Avocados Are Technically a Fruit
People often forget that avocados are fruits, and they happen to be the single highest-fiber option on this list. One whole medium avocado contains 10 grams of fiber, a mix of mostly insoluble with some soluble. Half an avocado on toast or blended into a smoothie gives you 5 grams before you’ve added anything else. The combination of fiber, healthy fats, and relatively low sugar makes avocados uniquely filling compared to other fruits.
Citrus Fruits Have a Different Fiber Profile
Oranges and grapefruit are decent fiber sources, but what makes them interesting is their ratio of soluble to insoluble fiber. A navel orange contains about 1.37 grams of soluble fiber per 100 grams and only 0.99 grams of insoluble fiber. That’s unusual. Most fruits tilt heavily toward insoluble fiber, but citrus does the opposite, delivering more of the gel-forming soluble type.
This matters because soluble fiber, particularly a type called pectin that’s concentrated in citrus fruits, has well-documented effects on blood sugar and cholesterol. Pectin slows gastric emptying and reduces sugar absorption after meals, leading to smaller blood sugar spikes. It also increases the elimination of cholesterol through bile acids. The European Food Safety Authority has recognized a cause-and-effect relationship between pectin intake and both reduced post-meal blood sugar responses and maintenance of normal cholesterol levels.
One important caveat: juice strips away nearly all of this benefit. Orange juice from concentrate contains just 0.28 grams of soluble fiber per 100 grams, compared to 1.37 grams in a whole orange. That’s an 80% drop. Eating the whole fruit is what delivers the fiber.
Why the Type of Fiber Matters
Fruits contain both soluble and insoluble fiber, and the balance varies. Soluble fiber dissolves in water and forms a gel-like substance that slows digestion, helps regulate blood sugar, and binds cholesterol for removal. Insoluble fiber doesn’t dissolve. It adds bulk to stool and helps food pass through your system more efficiently.
You don’t need to obsess over the ratio. Eating a variety of high-fiber fruits naturally gives you both types. Berries and pears lean insoluble. Citrus leans soluble. Avocados and guavas provide a healthy mix. The more variety you eat, the more evenly you cover your bases.

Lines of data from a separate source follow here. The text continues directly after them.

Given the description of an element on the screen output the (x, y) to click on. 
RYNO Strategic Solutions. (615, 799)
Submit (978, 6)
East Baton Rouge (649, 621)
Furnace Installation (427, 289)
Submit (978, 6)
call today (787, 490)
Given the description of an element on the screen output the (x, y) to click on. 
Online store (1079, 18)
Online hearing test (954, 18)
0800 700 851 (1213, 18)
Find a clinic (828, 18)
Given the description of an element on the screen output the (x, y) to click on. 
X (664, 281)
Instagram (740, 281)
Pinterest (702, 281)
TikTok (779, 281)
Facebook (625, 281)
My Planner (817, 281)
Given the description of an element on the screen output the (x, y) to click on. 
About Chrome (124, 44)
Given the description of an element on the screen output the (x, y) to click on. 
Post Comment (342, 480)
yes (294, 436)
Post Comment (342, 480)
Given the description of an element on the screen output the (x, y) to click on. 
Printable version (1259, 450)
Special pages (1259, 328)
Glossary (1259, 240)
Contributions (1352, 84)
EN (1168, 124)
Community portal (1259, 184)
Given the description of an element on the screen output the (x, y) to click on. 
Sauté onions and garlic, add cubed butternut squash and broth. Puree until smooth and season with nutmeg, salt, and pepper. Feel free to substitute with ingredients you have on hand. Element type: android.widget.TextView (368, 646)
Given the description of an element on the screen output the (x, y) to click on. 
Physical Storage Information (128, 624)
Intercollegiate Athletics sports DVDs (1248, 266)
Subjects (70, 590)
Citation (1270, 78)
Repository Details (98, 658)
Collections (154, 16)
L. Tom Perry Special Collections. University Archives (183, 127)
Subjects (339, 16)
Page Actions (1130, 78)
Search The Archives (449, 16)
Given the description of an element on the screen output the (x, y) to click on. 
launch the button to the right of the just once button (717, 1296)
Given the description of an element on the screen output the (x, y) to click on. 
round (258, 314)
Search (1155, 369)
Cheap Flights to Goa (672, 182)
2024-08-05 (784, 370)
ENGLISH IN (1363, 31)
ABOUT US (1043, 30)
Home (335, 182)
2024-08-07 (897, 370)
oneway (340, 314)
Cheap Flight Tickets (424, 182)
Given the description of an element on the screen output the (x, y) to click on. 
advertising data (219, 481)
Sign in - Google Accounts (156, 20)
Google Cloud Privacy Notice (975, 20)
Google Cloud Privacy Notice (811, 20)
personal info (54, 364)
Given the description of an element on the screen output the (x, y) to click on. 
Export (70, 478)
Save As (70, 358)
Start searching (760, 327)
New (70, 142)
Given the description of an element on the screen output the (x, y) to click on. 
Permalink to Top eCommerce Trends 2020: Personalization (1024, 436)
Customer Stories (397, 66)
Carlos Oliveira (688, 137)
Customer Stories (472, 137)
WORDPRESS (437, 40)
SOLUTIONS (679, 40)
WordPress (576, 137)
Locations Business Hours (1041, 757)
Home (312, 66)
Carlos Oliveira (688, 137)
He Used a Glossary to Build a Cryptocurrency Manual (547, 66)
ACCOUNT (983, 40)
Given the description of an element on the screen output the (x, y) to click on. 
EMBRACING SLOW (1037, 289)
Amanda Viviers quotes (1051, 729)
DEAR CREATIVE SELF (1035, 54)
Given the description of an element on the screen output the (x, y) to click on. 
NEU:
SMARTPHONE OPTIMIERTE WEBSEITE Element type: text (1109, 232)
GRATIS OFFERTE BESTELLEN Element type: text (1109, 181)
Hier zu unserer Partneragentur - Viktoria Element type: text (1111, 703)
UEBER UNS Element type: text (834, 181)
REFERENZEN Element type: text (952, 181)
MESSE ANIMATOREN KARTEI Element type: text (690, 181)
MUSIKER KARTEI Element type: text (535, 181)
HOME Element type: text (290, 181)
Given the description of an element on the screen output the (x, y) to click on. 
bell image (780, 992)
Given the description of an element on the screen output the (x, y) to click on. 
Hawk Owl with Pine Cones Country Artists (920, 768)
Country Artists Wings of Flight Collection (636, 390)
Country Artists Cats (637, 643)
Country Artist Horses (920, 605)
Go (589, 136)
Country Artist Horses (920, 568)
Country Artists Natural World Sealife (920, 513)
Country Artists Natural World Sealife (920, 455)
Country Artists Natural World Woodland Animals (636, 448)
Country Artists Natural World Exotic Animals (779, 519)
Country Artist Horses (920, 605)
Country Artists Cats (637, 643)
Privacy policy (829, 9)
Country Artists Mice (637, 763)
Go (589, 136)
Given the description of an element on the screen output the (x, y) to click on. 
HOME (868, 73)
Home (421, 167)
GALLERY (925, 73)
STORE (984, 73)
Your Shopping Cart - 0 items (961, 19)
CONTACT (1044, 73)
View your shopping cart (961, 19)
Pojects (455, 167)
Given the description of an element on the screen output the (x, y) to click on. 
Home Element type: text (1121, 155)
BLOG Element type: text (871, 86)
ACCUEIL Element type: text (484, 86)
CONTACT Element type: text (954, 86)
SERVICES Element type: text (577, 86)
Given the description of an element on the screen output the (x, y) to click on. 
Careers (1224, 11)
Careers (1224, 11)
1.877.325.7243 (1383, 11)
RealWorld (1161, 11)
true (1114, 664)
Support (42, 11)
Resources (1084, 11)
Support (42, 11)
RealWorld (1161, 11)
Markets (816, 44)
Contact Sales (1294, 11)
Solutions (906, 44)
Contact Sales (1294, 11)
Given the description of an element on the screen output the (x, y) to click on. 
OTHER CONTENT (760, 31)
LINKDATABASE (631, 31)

How Much Fiber You Actually Need
The U.S. Dietary Guidelines set fiber targets at 14 grams per 1,000 calories consumed. In practice, that works out to about 25 grams per day for most adult women and 28 to 34 grams for most adult men, depending on age and calorie intake. Men aged 19 to 30 have the highest target at 34 grams, while adults over 51 need 22 to 28 grams.
Most Americans fall well short of these numbers. Adding two or three high-fiber fruit servings per day can close the gap substantially. A cup of raspberries at breakfast, a pear as an afternoon snack, and half an avocado at dinner adds up to about 19 grams of fiber from fruit alone, leaving only a modest amount to cover from grains, vegetables, and legumes. If you’re not used to eating much fiber, increase your intake gradually over a week or two to give your digestive system time to adjust.